The findings of our study suggest that strength training of the hip extensors will likely influence the mechanical demands on the hip and knee extensors during running. Further research is warranted to evaluate the effect of hip-extensor strength training on altering trunk posture and reducing knee injuries in runners. However, less than 31% of the variance in trunk posture and hip- and knee-extensor work was explained by hip-extensor strength.
Several limitations need to be considered when interpreting our results. First, given the cross-sectional design of the study, causal relationships cannot be drawn between hip-extensor strength and trunk and lower extremity biomechanics during running. For example, diminished hip-extensor strength may lead to or could result from a more upright trunk posture during running. Second, hip-extensor strength was quantified isometrically. Measures of muscle endurance or isokinetic muscle-performance testing may have yielded stronger correlations among trunk posture and lower extremity biomechanics. Third, we recruited only pain-free volunteers. Given that pain may influence running biomechanics, caution should be taken when generalizing the results to symptomatic runners. Fourth, participants were all heel strikers and ran at a controlled speed. It is unclear whether the observed correlation would hold true for forefoot and midfoot strikers or different running speeds. Fifth, we did not standardize running shoes because we wanted to ensure that the participants would run with their most natural form. However, the type of running shoe could have influenced knee and hip work.
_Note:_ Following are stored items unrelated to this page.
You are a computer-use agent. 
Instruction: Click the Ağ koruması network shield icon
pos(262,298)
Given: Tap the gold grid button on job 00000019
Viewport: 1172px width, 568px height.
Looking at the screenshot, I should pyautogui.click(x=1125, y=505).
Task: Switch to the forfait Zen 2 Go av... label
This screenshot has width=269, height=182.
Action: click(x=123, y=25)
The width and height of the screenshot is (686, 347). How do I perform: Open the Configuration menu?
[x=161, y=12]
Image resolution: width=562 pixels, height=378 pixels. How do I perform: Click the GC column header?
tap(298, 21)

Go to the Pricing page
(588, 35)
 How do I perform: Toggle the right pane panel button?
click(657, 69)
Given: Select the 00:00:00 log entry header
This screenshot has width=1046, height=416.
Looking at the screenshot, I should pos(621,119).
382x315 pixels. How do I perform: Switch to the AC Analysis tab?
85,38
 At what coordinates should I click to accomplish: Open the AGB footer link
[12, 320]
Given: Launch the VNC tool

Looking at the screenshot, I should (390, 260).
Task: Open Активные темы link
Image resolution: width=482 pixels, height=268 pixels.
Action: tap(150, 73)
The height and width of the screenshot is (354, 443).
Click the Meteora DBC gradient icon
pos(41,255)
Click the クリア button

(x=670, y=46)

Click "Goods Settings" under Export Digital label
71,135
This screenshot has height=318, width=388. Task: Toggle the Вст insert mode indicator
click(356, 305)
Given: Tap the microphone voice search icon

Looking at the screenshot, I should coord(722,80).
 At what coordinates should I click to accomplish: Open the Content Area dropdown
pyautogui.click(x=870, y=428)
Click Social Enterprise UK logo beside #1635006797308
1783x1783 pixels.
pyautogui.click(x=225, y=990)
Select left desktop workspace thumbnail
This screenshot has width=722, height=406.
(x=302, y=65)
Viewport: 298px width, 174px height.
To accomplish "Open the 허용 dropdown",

Runners with diminished hip-extensor strength exhibited a more upright trunk posture, less work performed by the hip extensors, and more work performed by the knee extensors. In contrast, runners with greater hip-extensor strength exhibited a more forward-leaning trunk, more work performed by the hip extensors, and less work performed by the knee extensors. Our findings suggest that runners with hip-extensor weakness used a more upright trunk posture during running to minimize the demand on the hip extensors. In turn, this strategy appeared to lead to an overreliance on the knee extensors and may contribute to overuse running injuries at the knee.